Distribute Experiments Across Machines

This tutorial teaches you how to setup a Prefect + Dask distributed cluster to run multiple garage experiments in parallel on multiple machines.

Installation

On every machine in the cluster, install these dependencies in your virtual environment where garage is installed. Let’s assume our virtual environment is called my-garage-env:

source my-garage-env/bin/activate
# we are using distributed==2.20.0 since newer versions depend on
# cloudpickle>=1.5 which is incompatible with garage for now

pip install dask distributed==2.20.0 bokeh jupyter-server-proxy prefect

You can find the instructions for installing garage here

Bring up dask cluster and Prefect server

NOTE: this step requires Docker + docker-compose for Prefect

Select a machine to be your primary node. This machine will run dask-scheduler and Prefect. You can also choose to run them on different machines if you need to.

Since the scheduler runs as a foreground process, run it in a new terminal session. If you are accessing your machine remotely over ssh, you can use tmux or similar tools to achieve this.

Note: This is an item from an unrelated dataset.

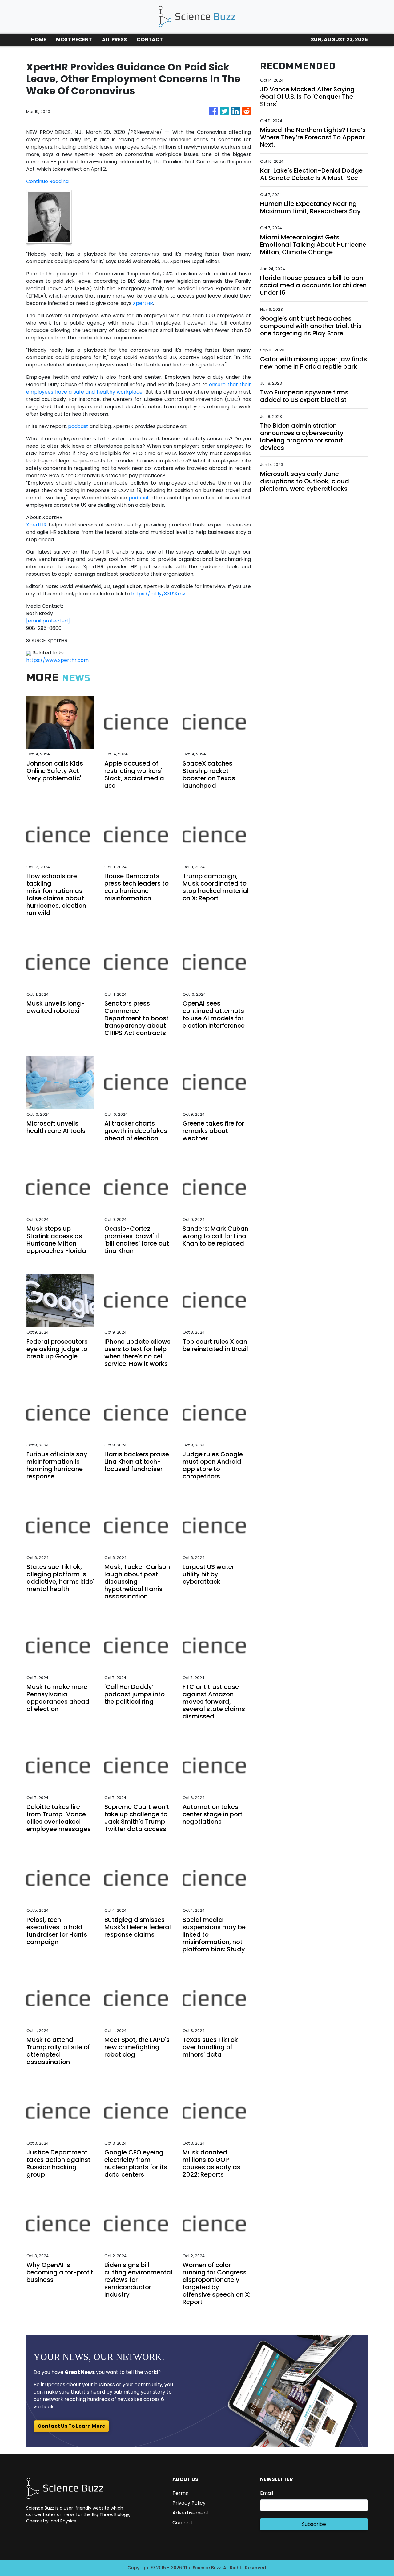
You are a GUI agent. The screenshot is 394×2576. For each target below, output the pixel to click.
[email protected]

Start a dask distributed cluster

Start the dask scheduler

source my-garage-env/bin/activate
dask-scheduler  # listens on port 8786

Open a browser to http://localhost:8787 or http://<scheduler machine IP>:8787 for the Dask Scheduler UI

Start dask worker

On every worker machine, in a new terminal session:

source my-garage-env/bin/activate
dask-worker <scheduler IP addr>:8786 --resources "TOKEN=1"

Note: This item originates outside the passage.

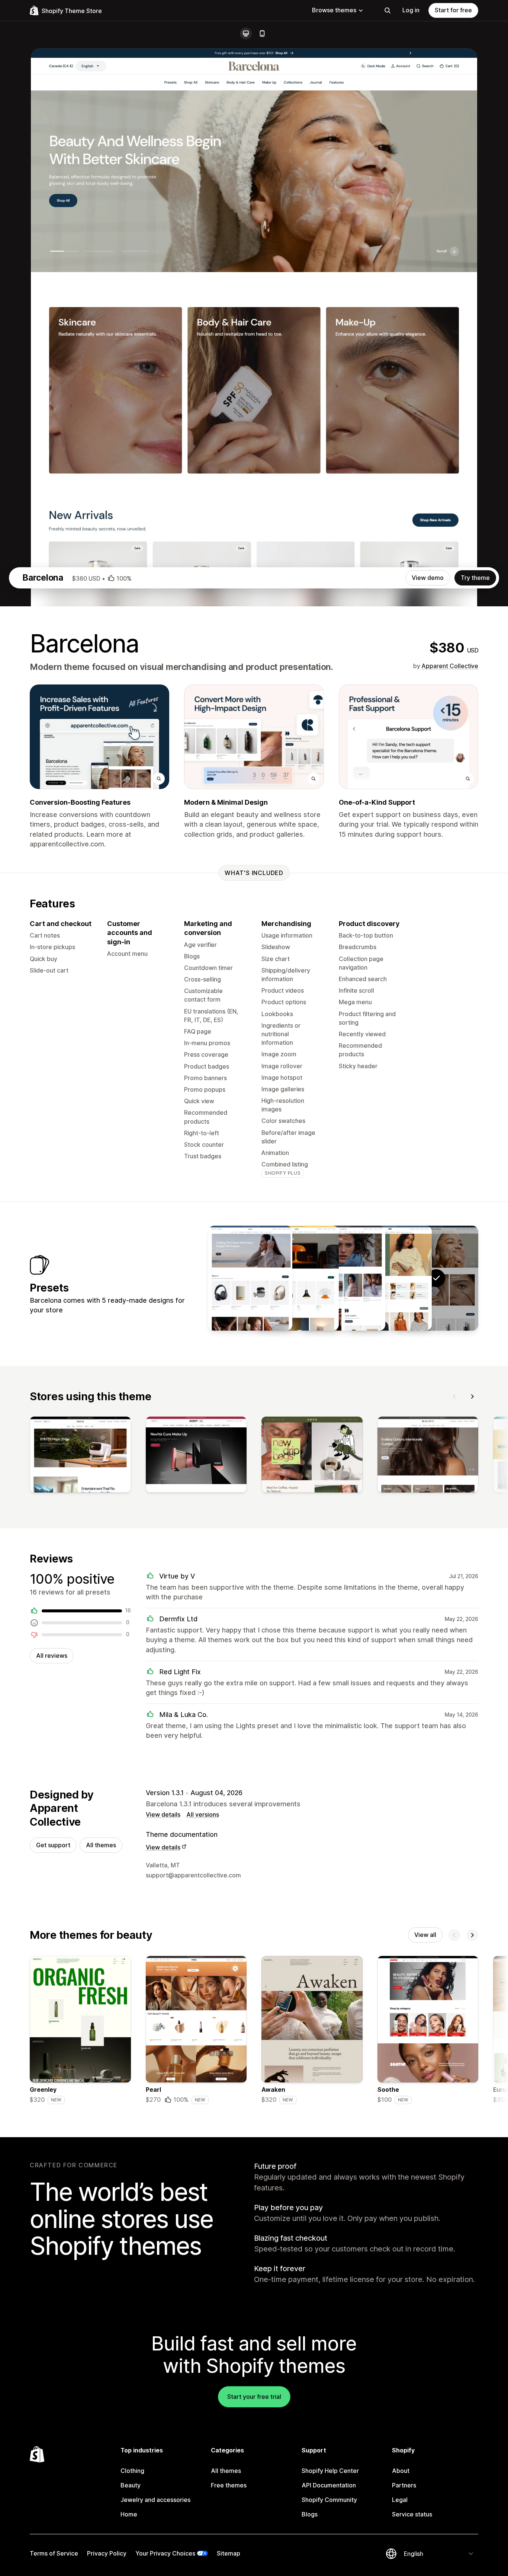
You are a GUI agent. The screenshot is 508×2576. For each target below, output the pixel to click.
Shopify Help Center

You can also run dask-worker on your primary machine.

Start prefect

You can run the Prefect server and agent on the same machine as the dask-scheduler for simplicity.

Set prefect config

Write the following config options in a file ~/.prefect/config.toml:

backend = "server"

[server]
host = "http://<Prefect server ip>"

    [server.ui]
    apollo_url = "http://<Prefect server ip>/graphql"

prefect server

source my-garage-env/bin/activate
prefect server start

Open a browser to http://localhost:8080 or http://<Prefect machine IP>:8787 for the Prefect UI

prefect agent

source my-garage-env/bin/activate
prefect agent start

Defining your workflow

The simplest way to wrap your experiment in a Prefect task is to use the @task decorator. You can see more details and alternative ways on the Prefect docs page for Tasks

Then you can use the Flow API from Prefect to add tasks to your workflow.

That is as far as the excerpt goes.